◆ TASK DESCRIPTION
Return every line of the data exactly as it appears, from the line containing "Image resolution: width=484" down to the end of the data, both of those included.
+ + + +
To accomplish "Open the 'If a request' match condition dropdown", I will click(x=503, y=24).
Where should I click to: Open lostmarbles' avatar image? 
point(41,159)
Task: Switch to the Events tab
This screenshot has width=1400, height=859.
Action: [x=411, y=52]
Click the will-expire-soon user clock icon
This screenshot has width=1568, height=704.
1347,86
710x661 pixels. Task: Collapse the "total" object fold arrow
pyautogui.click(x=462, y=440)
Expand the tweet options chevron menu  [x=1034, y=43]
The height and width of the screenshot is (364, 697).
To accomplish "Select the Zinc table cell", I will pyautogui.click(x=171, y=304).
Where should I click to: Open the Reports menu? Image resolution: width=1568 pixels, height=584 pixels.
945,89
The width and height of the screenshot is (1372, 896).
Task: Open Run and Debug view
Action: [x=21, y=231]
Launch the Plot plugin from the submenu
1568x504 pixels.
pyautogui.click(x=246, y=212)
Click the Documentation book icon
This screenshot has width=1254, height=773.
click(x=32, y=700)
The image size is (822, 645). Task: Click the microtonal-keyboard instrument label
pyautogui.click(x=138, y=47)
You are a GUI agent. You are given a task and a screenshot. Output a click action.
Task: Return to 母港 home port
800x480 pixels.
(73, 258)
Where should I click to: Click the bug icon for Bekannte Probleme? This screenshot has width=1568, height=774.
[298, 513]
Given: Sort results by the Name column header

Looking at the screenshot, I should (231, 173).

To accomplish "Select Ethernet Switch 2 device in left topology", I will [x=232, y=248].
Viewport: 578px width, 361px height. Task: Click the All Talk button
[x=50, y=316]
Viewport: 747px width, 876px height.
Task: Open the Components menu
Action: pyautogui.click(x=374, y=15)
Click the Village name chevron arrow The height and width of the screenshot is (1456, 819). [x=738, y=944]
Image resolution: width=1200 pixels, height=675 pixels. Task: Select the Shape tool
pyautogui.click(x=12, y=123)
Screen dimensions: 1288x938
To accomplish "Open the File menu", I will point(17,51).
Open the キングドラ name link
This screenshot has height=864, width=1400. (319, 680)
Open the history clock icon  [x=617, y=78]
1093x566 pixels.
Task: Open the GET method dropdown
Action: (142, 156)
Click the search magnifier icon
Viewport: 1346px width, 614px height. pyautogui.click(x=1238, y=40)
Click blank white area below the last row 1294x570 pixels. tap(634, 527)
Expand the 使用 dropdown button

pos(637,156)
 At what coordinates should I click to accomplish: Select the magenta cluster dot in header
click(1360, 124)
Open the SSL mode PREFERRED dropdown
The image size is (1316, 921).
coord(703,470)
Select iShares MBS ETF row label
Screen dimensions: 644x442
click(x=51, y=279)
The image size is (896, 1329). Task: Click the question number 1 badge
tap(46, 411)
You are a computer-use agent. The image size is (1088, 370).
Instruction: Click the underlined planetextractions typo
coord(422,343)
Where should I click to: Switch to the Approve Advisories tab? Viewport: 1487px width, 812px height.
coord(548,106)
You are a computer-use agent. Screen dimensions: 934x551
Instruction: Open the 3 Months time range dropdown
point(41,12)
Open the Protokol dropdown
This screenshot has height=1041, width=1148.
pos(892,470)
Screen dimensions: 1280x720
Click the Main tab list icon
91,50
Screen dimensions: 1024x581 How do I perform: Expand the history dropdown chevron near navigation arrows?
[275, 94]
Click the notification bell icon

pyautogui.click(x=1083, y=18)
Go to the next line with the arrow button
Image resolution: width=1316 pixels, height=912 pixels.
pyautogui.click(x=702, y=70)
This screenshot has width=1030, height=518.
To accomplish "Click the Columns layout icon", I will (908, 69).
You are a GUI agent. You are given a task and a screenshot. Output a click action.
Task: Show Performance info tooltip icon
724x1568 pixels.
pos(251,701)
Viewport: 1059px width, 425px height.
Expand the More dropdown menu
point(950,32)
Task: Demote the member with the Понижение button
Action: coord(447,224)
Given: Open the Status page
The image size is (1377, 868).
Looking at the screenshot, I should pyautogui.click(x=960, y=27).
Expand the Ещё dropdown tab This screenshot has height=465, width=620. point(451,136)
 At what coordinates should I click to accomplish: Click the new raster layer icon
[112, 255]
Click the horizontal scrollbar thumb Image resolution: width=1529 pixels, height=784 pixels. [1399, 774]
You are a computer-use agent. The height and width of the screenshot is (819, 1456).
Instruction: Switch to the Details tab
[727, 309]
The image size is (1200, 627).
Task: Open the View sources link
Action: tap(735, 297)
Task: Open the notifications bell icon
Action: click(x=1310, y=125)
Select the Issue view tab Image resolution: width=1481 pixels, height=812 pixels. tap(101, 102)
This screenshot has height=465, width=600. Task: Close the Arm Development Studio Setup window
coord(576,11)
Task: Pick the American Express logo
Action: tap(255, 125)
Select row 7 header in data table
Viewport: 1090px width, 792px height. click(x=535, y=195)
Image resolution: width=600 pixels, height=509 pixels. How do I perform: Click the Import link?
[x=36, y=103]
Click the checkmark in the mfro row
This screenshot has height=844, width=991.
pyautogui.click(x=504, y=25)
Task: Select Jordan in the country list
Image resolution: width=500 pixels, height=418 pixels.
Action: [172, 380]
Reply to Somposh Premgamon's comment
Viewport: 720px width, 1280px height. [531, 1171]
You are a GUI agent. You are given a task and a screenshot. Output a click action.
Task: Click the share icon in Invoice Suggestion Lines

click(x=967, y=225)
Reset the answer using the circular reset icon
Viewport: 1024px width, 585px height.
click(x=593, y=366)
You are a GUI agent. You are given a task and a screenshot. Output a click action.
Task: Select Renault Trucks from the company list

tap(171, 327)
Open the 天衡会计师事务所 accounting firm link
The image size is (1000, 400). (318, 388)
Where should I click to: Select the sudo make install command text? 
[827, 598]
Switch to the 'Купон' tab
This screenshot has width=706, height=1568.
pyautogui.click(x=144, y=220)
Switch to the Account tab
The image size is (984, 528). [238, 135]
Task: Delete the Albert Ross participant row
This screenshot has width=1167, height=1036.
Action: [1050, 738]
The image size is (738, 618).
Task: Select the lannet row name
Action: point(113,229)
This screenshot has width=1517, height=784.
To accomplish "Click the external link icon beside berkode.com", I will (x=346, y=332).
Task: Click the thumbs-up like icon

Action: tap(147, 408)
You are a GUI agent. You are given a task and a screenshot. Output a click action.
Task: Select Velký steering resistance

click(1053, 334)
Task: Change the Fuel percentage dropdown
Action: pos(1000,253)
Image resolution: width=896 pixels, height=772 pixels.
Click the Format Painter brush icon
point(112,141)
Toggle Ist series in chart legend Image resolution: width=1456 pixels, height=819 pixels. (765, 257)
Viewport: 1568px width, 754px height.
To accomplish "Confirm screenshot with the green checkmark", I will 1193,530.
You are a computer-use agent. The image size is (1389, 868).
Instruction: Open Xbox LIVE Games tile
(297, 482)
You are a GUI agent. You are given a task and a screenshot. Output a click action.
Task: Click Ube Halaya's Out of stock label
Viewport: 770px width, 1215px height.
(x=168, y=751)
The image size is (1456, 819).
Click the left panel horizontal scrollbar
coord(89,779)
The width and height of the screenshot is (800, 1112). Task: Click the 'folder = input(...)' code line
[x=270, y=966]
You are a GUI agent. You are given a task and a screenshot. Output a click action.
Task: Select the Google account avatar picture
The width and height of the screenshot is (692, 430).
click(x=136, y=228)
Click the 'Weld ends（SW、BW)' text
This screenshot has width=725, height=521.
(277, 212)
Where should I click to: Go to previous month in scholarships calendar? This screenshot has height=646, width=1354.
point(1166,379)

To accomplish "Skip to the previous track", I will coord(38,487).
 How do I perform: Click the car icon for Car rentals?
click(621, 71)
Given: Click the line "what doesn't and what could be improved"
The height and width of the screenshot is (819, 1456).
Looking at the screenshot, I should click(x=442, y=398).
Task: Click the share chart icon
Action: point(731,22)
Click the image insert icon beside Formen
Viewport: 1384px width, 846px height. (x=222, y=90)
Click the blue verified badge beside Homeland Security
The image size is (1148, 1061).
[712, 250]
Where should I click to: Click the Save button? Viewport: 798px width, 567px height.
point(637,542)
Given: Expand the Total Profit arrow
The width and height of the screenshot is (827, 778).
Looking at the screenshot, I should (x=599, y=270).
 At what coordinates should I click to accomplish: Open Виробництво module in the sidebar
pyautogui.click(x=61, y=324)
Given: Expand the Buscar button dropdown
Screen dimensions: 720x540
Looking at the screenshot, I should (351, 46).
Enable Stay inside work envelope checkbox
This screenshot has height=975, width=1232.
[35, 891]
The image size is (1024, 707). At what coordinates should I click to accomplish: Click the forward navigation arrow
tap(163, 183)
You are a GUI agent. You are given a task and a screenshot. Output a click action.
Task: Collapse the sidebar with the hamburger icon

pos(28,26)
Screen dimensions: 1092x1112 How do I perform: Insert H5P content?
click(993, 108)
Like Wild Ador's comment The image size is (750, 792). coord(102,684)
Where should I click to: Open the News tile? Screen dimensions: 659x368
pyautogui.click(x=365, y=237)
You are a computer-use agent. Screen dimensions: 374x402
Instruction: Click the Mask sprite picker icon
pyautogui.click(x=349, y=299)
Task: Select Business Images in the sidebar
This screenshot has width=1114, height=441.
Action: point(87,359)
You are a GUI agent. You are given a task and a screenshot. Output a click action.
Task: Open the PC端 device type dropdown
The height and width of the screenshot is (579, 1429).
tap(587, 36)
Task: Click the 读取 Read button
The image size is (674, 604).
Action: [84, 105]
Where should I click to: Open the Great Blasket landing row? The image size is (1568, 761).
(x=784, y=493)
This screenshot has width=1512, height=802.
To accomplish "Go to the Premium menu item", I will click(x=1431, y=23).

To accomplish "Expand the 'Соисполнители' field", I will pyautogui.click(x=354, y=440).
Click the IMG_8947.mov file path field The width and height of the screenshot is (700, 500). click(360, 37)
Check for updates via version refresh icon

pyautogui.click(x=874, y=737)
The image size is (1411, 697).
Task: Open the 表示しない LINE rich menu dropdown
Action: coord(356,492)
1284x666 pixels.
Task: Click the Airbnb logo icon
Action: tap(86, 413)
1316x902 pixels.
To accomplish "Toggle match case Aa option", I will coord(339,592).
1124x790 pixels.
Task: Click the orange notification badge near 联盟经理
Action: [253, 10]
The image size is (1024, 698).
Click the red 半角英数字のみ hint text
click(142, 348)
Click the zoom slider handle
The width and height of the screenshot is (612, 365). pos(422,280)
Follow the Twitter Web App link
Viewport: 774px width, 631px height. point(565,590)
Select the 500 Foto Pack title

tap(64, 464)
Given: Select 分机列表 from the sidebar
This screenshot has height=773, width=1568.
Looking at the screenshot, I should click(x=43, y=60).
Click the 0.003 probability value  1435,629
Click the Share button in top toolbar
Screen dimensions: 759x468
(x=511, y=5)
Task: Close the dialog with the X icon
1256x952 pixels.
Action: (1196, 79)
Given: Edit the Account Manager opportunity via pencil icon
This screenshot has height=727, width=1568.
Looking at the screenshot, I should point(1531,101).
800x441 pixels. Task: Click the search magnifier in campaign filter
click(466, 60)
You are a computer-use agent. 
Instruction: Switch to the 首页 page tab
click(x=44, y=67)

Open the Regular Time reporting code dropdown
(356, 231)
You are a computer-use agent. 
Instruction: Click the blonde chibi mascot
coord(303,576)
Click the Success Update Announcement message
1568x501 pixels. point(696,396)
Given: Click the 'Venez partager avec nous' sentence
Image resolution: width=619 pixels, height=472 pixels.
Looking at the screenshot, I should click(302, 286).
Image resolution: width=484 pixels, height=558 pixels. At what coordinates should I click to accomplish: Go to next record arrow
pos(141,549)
+ + + +
◆ FINAL RESULT
Image resolution: width=484 pixels, height=558 pixels. At what coordinates should I click to accomplish: Go to next record arrow
pos(141,549)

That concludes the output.